Bakar bin Abdullah Al-Muzani yang biografinya bisa kita dapatkan dalam kitab Tahdzib At-Tahdzib berkata : “Hati-hatilah kalian terhadap perkataan yang sekalipun benar kalian tidak diberi pahala, namun apabila kalian salah kalian berdosa. Perkataan tersebut adalah berprasangka buruk terhadap saudaramu”.

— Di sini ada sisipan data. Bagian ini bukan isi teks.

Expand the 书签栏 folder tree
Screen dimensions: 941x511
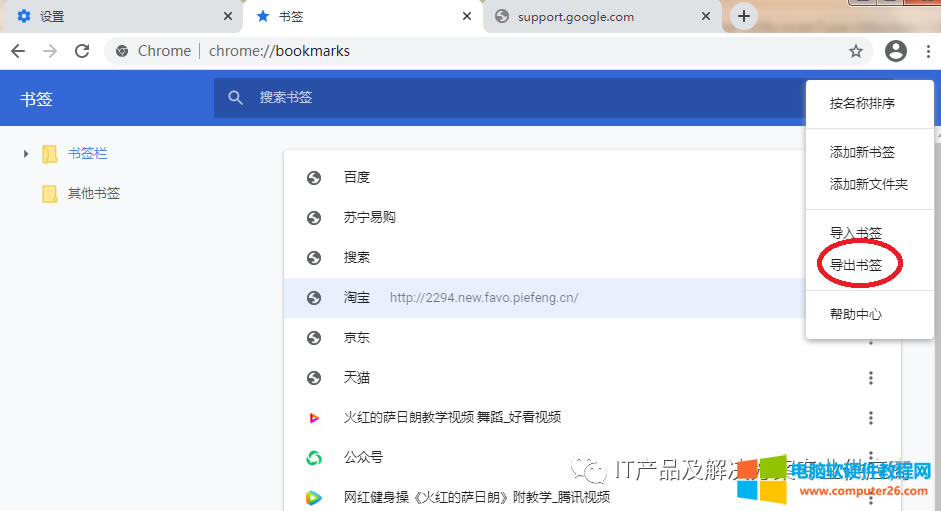tap(26, 154)
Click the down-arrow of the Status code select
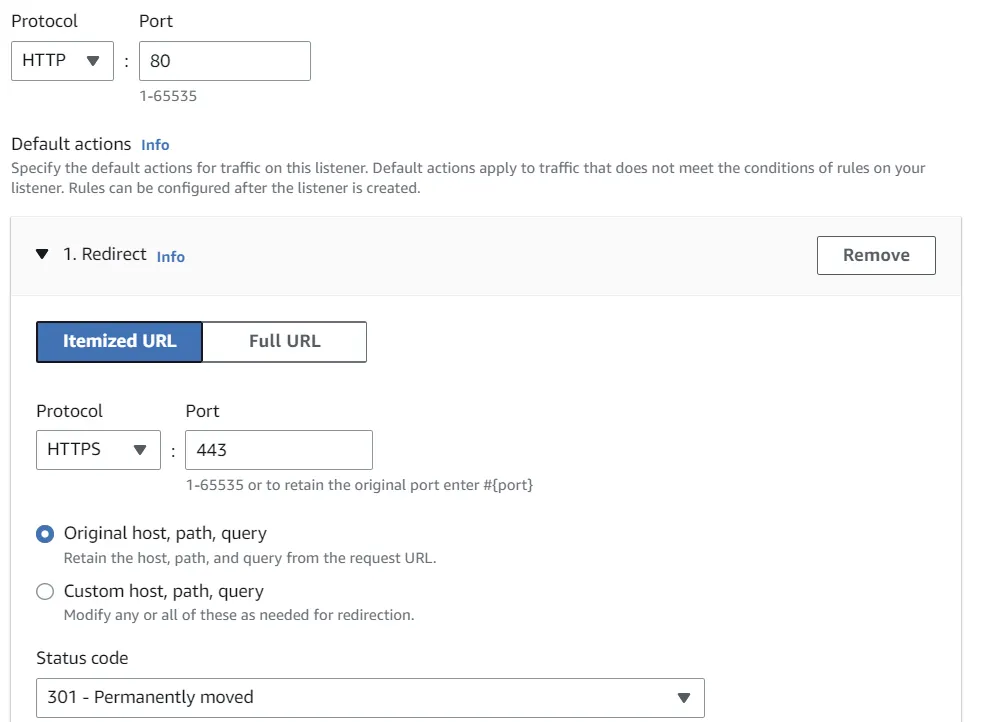 pyautogui.click(x=684, y=698)
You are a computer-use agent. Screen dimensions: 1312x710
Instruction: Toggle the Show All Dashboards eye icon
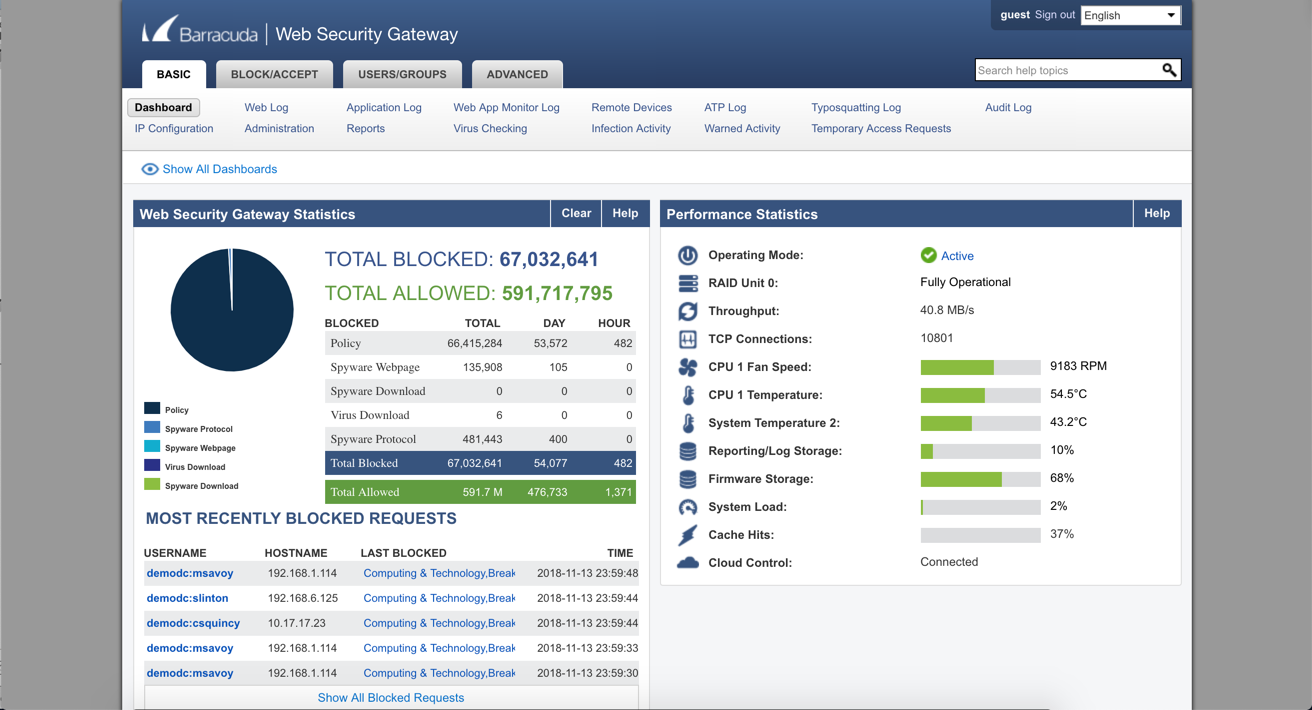click(150, 169)
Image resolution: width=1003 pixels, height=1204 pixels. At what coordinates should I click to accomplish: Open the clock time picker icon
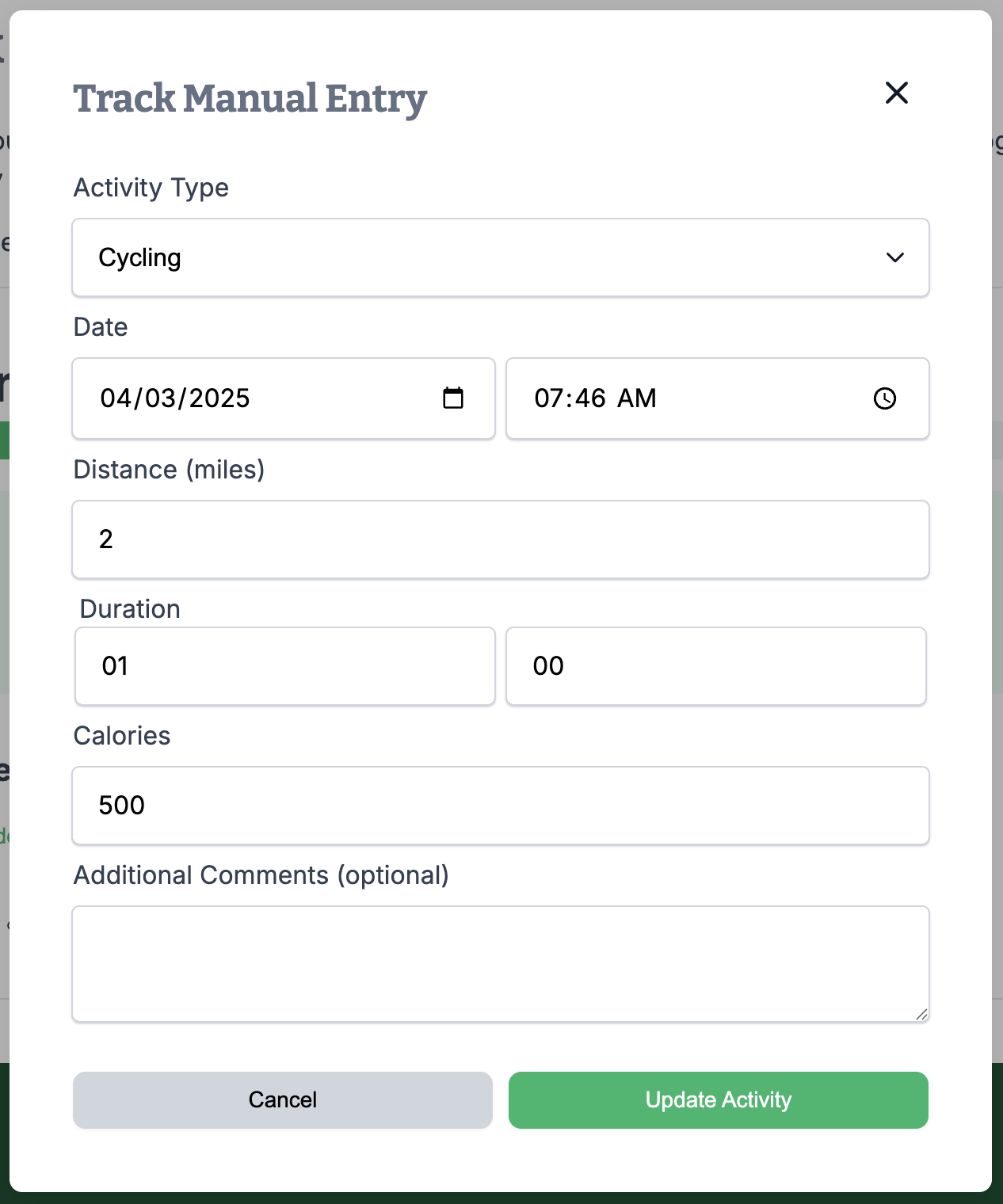coord(884,398)
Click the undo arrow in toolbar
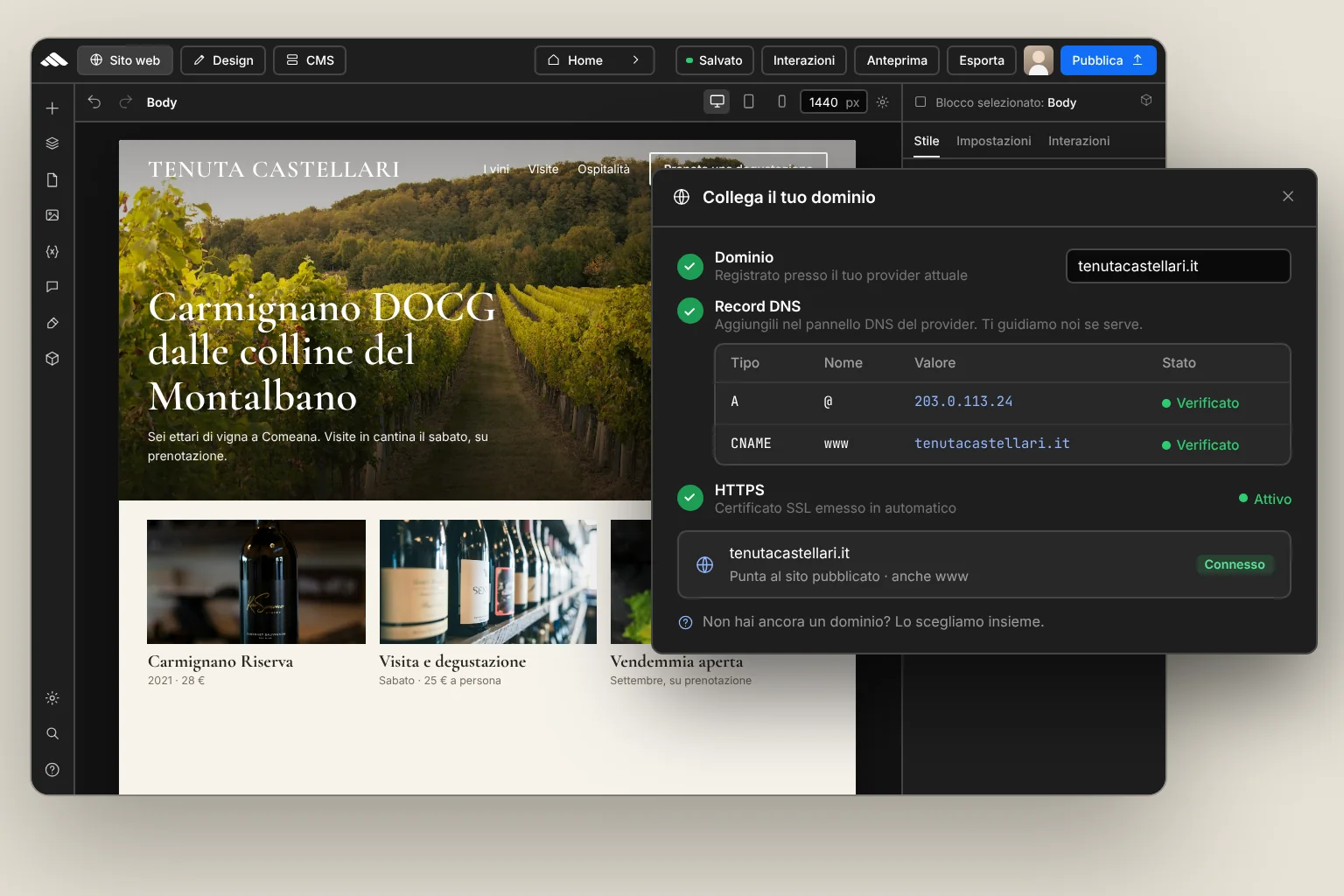Viewport: 1344px width, 896px height. coord(94,102)

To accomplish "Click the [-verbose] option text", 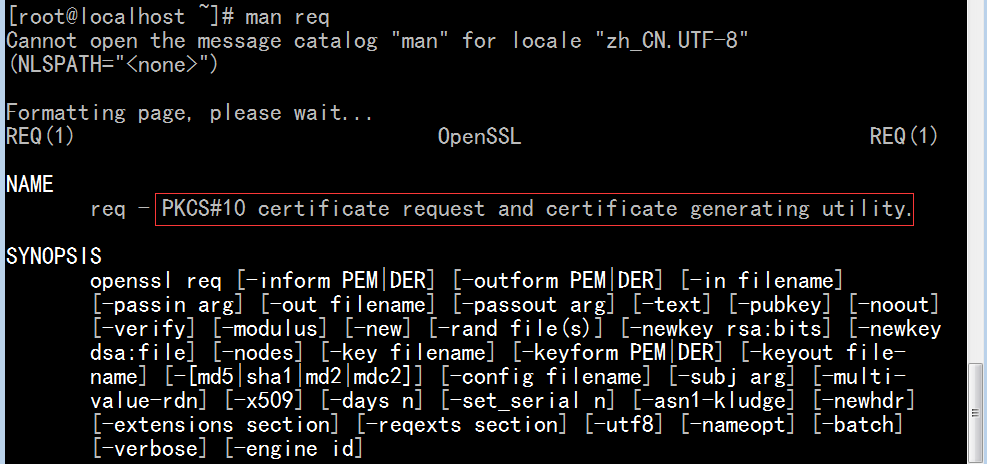I will click(149, 448).
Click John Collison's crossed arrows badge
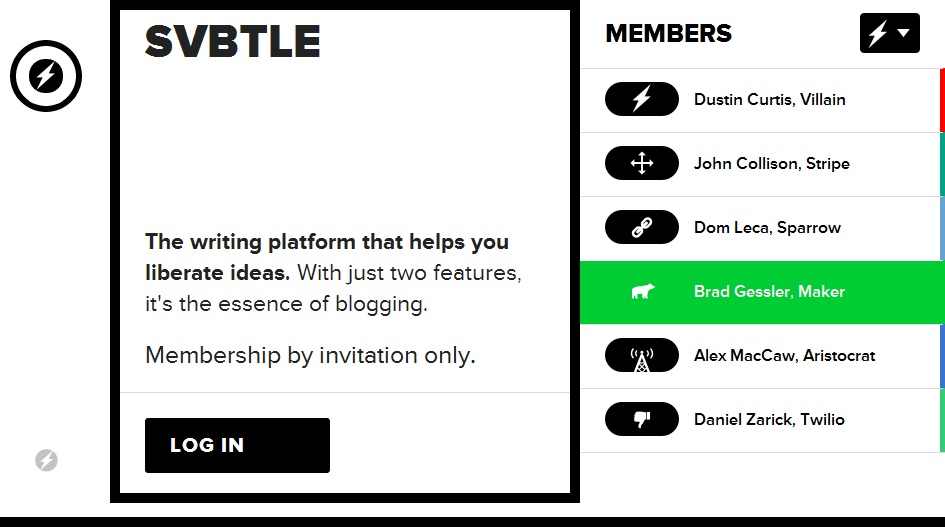This screenshot has height=527, width=945. point(642,163)
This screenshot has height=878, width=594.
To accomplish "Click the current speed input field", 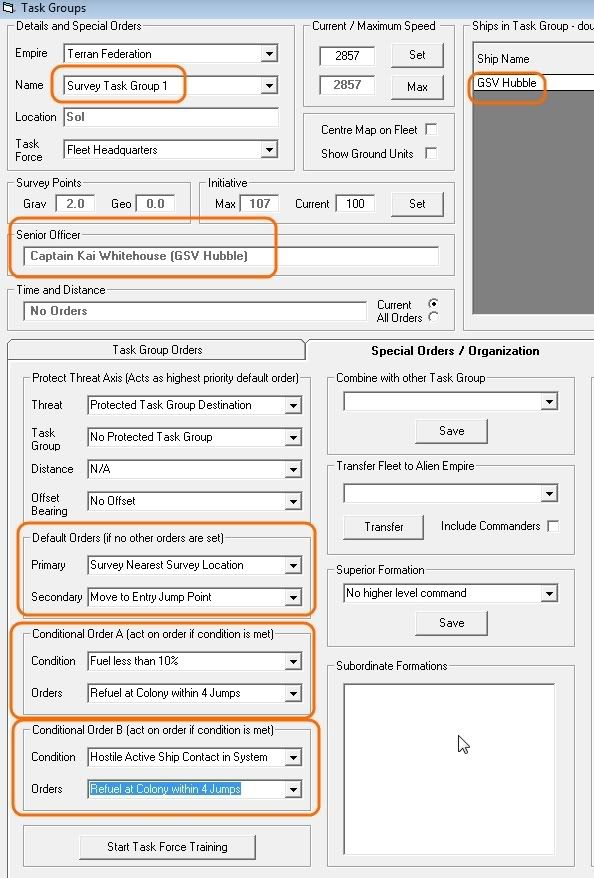I will pos(347,55).
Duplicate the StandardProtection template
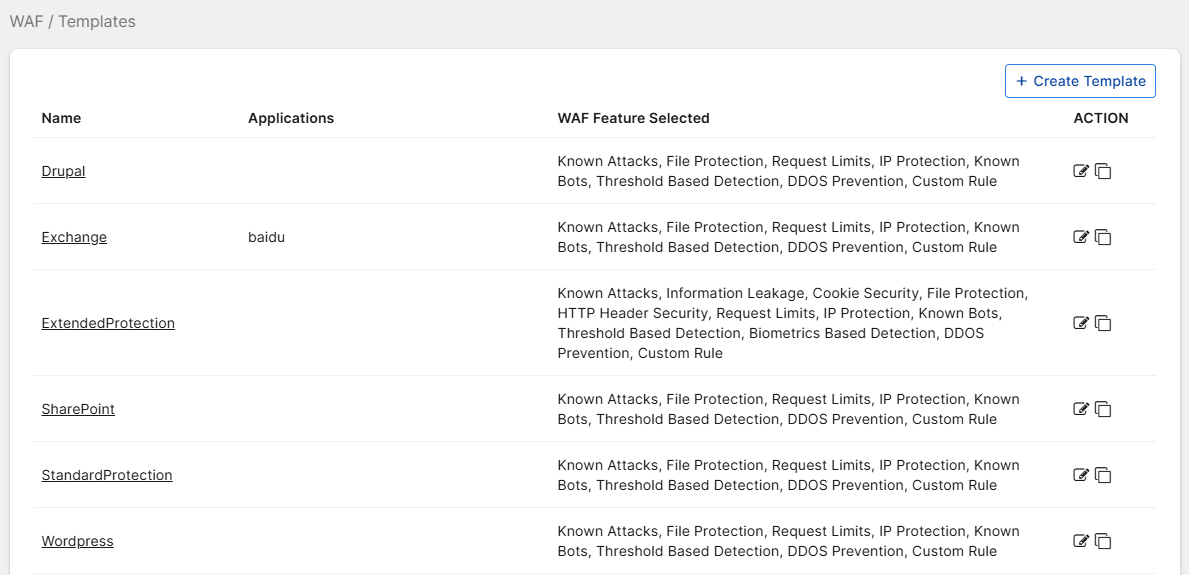The image size is (1189, 575). (1103, 475)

Disebutkan dalam kitab Al-Hilyah karya Abu Nu’aim (II/285) bahwa Abu Qilabah Abdullah bin Yazid Al-Jurmi berkata : “Apabila ada berita tentang tindakan saudaramu yang tidak kamu sukai, maka berusaha keraslah mancarikan alasan untuknya. Apabila kamu tidak mendapatkan alasan untuknya, maka katakanlah kepada dirimu sendiri, “Saya kira saudaraku itu mempunyai alasan yang tepat sehingga melakukan perbuatan tersebut”.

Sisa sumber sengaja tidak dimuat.